O Supremo Tribunal Federal decidiu unanimemente manter as regras que limitam a compra de propriedades rurais por empresas brasileiras que têm controle majoritário de estrangeiros. A decisão foi confirmada em sessão plenária realizada no dia 23 de abril.
O julgamento tratou de ações apresentadas pela Sociedade Rural Brasileira, pela União e pelo Instituto Nacional de Colonização e Reforma Agrária, discutindo uma lei de 1971 que define esses limites para estrangeiros e empresas brasileiras controladas por estrangeiros.
O processo, iniciado em 2021, teve o voto favorável à manutenção das restrições do ministro relator Marco Aurélio. O ministro Alexandre de Moraes pediu vista, suspendendo o julgamento, mas quando retomado, também votou a favor das regras, formando maioria.

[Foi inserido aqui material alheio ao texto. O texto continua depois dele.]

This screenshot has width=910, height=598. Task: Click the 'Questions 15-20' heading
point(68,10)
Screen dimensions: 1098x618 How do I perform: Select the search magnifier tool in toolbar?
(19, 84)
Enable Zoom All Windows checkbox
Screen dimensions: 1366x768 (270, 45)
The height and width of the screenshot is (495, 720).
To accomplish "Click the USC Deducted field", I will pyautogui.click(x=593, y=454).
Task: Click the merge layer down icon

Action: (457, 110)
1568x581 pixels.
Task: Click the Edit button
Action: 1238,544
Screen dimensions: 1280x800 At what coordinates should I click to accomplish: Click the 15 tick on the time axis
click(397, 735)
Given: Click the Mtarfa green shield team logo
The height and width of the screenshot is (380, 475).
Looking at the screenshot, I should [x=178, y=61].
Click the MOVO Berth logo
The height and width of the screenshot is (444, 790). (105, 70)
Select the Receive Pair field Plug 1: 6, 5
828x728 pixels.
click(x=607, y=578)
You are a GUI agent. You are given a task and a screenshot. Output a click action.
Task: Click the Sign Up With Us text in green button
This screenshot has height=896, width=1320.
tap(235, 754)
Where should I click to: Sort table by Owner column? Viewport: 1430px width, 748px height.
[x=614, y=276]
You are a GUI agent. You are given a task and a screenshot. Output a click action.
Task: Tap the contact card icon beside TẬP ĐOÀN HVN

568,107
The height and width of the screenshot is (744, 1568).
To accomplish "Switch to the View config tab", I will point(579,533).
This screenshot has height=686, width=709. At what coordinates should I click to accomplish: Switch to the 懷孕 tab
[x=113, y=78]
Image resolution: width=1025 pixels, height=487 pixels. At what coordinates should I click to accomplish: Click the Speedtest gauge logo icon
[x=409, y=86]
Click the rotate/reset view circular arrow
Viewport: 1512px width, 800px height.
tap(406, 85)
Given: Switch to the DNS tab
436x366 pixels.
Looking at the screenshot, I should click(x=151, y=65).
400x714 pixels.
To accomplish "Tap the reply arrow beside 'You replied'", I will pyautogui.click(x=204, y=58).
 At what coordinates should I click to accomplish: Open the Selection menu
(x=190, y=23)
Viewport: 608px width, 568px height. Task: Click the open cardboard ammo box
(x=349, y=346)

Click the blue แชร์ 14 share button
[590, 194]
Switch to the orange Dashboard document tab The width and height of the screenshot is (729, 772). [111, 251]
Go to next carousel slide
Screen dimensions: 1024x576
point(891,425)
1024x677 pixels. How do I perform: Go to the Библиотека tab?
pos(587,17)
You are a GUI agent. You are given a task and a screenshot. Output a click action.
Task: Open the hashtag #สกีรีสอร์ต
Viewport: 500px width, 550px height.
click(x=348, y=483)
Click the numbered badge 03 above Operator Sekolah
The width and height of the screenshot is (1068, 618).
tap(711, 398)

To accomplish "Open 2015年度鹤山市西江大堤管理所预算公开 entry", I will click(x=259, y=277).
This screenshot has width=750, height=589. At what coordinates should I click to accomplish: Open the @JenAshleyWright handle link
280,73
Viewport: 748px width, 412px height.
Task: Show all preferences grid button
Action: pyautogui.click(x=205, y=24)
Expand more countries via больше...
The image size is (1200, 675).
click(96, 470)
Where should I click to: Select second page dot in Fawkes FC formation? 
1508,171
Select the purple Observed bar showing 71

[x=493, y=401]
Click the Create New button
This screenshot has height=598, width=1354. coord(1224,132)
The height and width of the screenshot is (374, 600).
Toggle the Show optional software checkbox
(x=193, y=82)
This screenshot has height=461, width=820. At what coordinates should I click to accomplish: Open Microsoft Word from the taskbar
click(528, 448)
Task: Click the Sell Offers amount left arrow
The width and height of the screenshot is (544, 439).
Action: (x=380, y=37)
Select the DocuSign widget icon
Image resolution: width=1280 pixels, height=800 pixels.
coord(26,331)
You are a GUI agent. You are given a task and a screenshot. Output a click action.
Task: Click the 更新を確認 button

Segundo Moraes, as restrições não são consideradas discriminação, mas sim uma medida proporcional para proteger a soberania nacional. Ele ressaltou que, mesmo com a Emenda Constitucional nº 6/1995 visando atrair investimentos estrangeiros, é permitido aplicar regras mais rigorosas para empresas sob controle internacional.
“A geopolítica atual demonstra a importância de preservar a segurança interna e externa do Brasil com base na questão territorial”, afirmou o ministro.
Tratamento diferenciado segundo a Constituição
O presidente do STF, Edson Fachin, também apoiou a validade da lei, afirmando que a Constituição permite um tratamento diferenciado em casos como este, contanto que não proíba completamente.
Ele argumentou que a legislação impõe limites, e não barreiras absolutas, garantindo sua compatibilidade com a Constituição.
Os ministros Luiz Fux e Dias Toffoli seguiram esse entendimento.